Lui-même à la tête d’une petite société informatique à Esson, Starware Micro Services (700 000 euros de chiffre d’affaires), son contrat cyber lui coûte 600 euros par an, contre 1 400 euros pour sa responsabilité civile professionnelle – « ce n’est rien, même pas le coût d’une journée travailler pour un de mes ingénieurs », dit-il. « Je n’ai qu’un conseil : dans un contexte international tendu, prenez vos gardes aujourd’hui, car demain il sera trop tard », insiste-t-il.
La cybermenace est élevée avec la guerre en Ukraine
La guerre en Ukraine et l’état actuel d’incertitude géopolitique suscitent une fois de plus l’inquiétude des entreprises face à l’aggravation de la cybermenace.

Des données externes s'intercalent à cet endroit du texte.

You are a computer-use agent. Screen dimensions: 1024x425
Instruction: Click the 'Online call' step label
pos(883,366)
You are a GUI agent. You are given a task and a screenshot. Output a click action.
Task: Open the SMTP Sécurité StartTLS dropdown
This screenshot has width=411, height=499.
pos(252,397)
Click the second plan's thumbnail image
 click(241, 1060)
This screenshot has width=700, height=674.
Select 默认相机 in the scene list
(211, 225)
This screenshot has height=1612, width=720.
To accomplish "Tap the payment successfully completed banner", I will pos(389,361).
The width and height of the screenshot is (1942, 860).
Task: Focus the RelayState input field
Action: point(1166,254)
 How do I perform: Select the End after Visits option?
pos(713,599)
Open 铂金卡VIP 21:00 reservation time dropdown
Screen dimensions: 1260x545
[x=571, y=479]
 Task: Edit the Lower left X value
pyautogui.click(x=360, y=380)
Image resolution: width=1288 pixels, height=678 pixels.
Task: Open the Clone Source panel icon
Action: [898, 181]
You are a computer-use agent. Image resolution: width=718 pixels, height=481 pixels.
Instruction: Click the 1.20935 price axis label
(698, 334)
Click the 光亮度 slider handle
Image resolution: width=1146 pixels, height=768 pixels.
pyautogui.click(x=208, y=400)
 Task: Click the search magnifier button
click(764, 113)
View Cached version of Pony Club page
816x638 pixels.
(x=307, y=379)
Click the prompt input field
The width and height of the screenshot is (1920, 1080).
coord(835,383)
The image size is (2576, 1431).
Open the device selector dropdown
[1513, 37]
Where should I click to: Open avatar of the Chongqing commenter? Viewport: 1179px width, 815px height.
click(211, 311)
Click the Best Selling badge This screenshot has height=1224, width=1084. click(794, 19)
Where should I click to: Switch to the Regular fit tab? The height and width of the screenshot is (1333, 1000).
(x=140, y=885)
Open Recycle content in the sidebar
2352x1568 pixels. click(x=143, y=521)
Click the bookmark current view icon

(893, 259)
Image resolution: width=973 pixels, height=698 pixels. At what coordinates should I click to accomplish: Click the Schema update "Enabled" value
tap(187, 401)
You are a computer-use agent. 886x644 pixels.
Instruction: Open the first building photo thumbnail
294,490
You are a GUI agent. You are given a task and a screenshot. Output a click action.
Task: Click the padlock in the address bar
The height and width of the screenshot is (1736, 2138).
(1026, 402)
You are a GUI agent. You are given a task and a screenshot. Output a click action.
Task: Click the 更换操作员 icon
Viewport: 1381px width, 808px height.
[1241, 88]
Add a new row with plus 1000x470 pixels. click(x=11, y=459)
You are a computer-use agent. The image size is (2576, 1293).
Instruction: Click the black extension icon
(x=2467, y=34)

Selon une enquête publiée fin mai par le Club des experts de la sécurité de l’information et du numérique (Cesin) et réalisée par OpinionWay auprès de 300 PME et ETI réalisant un chiffre d’affaires supérieur à 15 millions d’euros, 59% d’entre elles « craignent une augmentation des cyberattaques ». C’est particulièrement vrai pour les ETI et les PME de plus de 100 millions d’euros de chiffre d’affaires. Parmi les entreprises interrogées, 45% ont renforcé leur système de cybersécurité depuis le début du conflit ou sont en train de le faire.